-- SUPPLIED DATA follows --

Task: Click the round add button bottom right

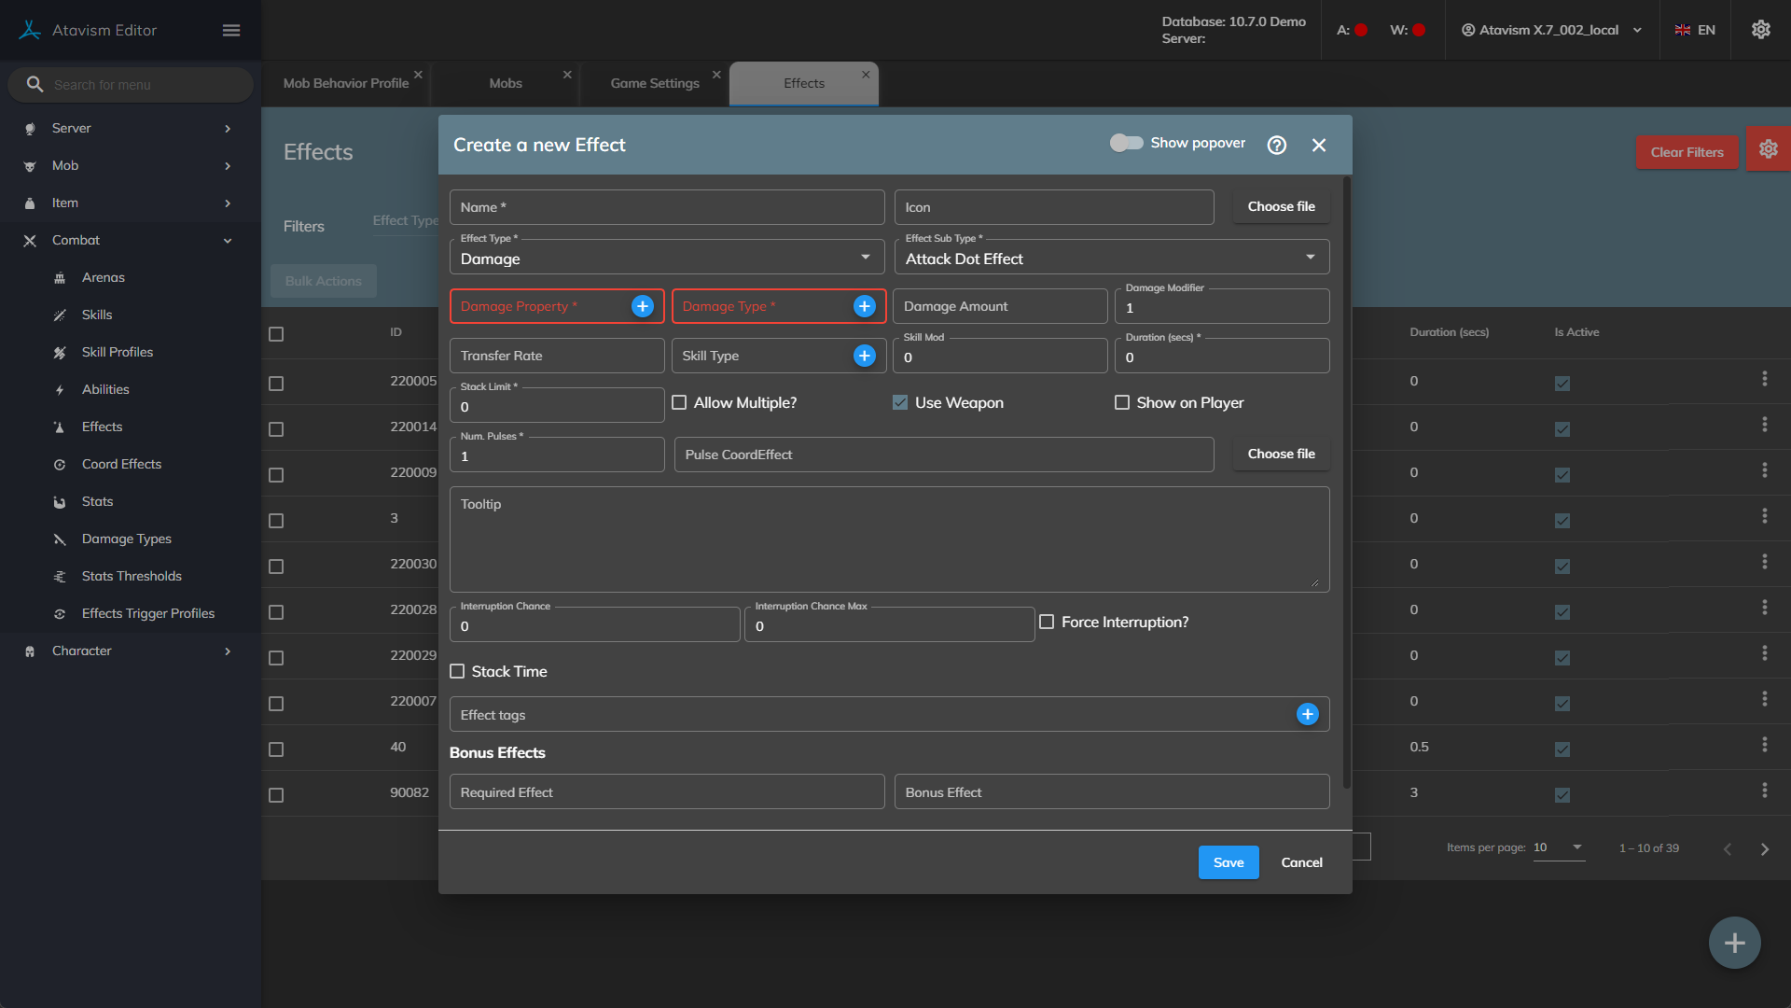Action: pos(1734,943)
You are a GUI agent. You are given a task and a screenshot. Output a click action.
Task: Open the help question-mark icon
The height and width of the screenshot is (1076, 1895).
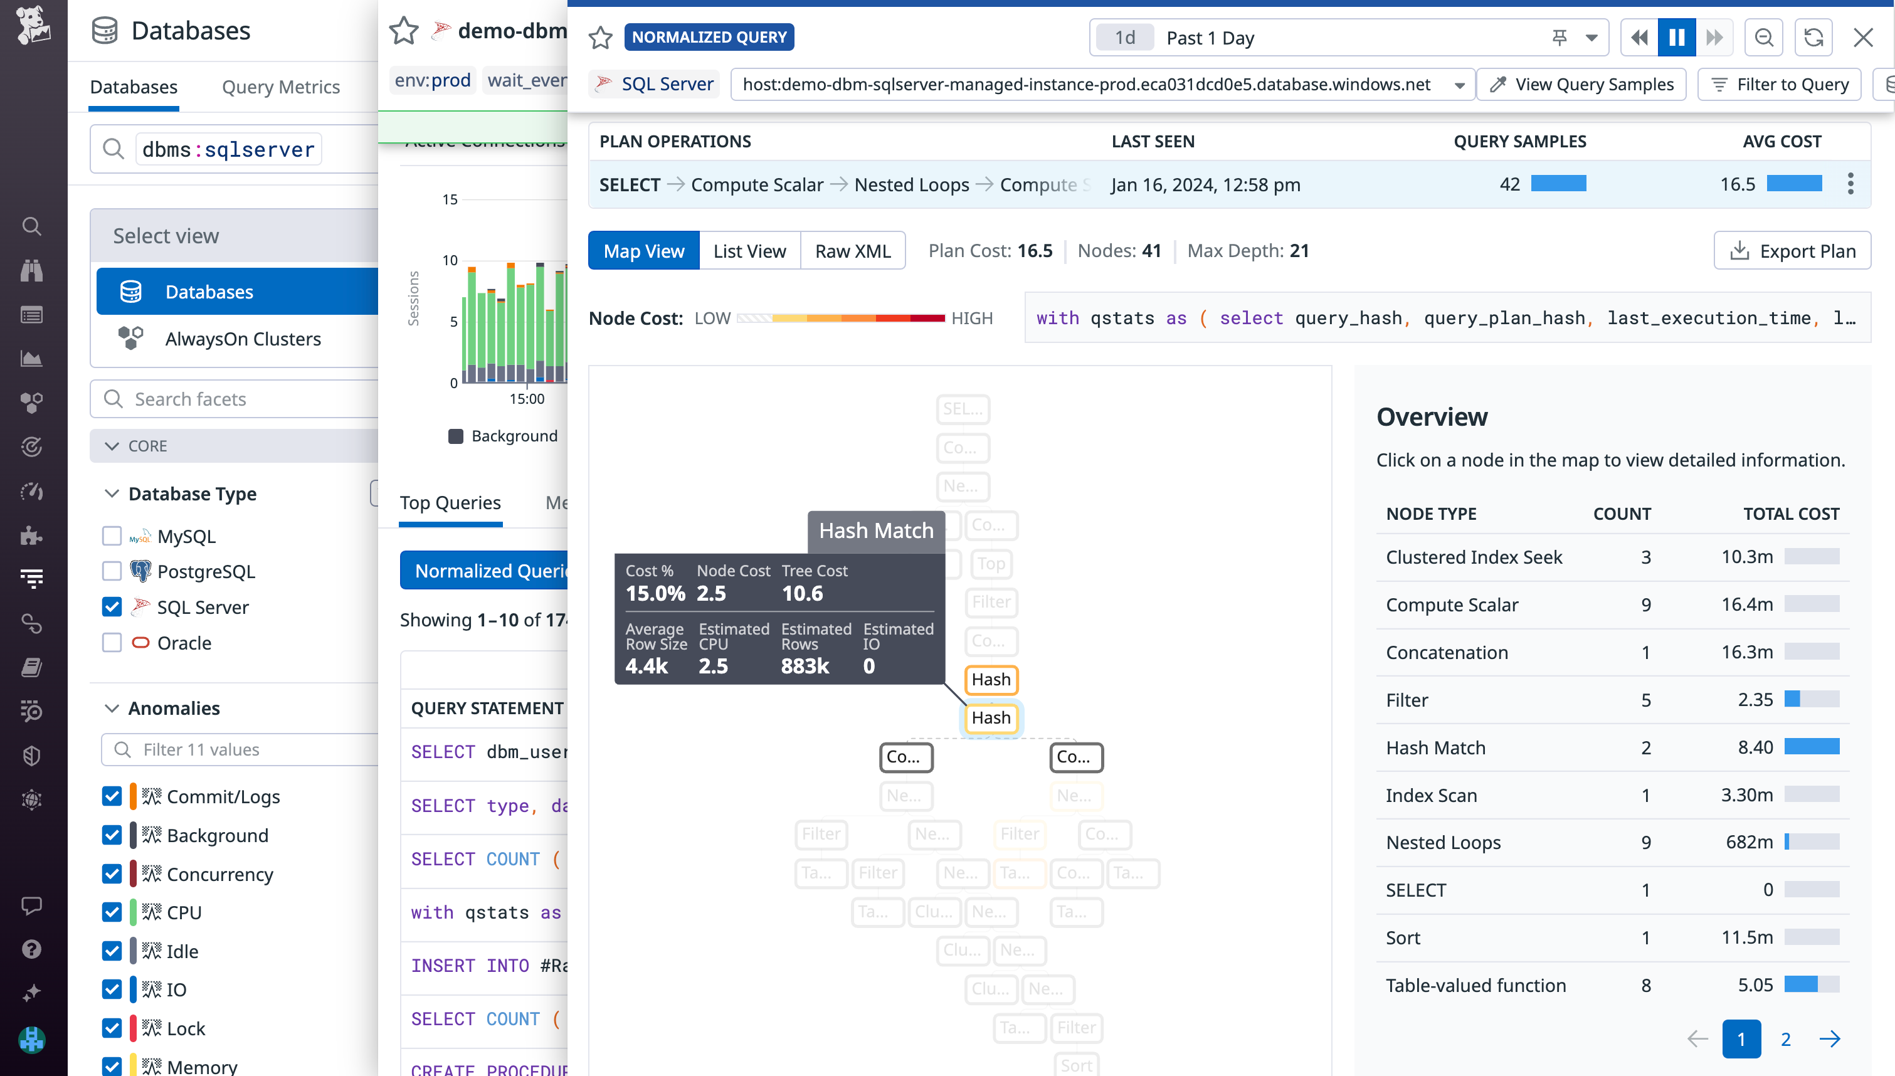tap(32, 949)
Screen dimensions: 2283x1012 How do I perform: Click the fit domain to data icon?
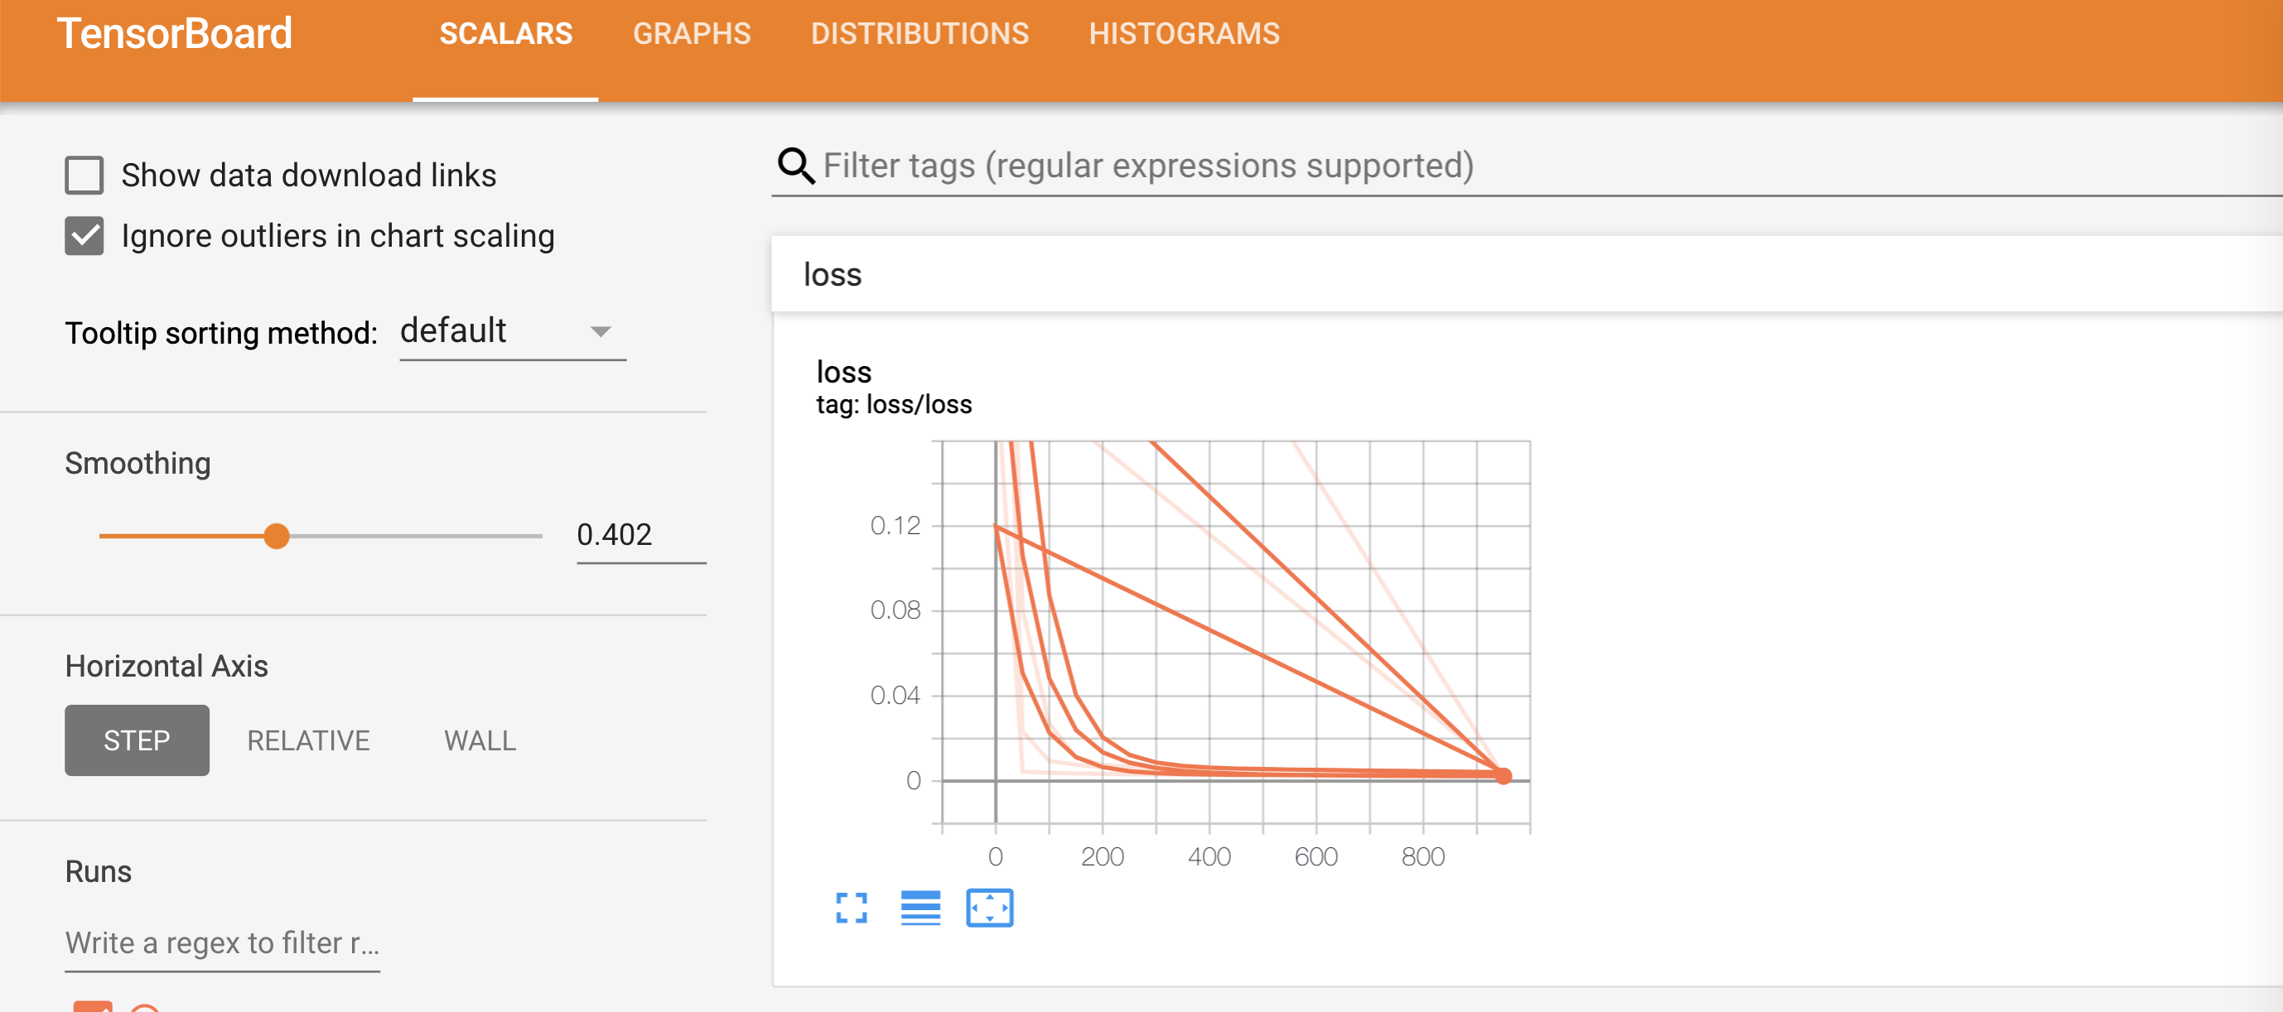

-- SUPPLIED DATA concluded --

▶ TASK: Starting at the line that contains "The height and", extract each line through the last line of the material exactly as written, and include no pictures.

▶ COMPLETED TASK:
The height and width of the screenshot is (1076, 1895).
tap(32, 949)
Screen dimensions: 2283x1012 How do I perform: Click the fit domain to data icon?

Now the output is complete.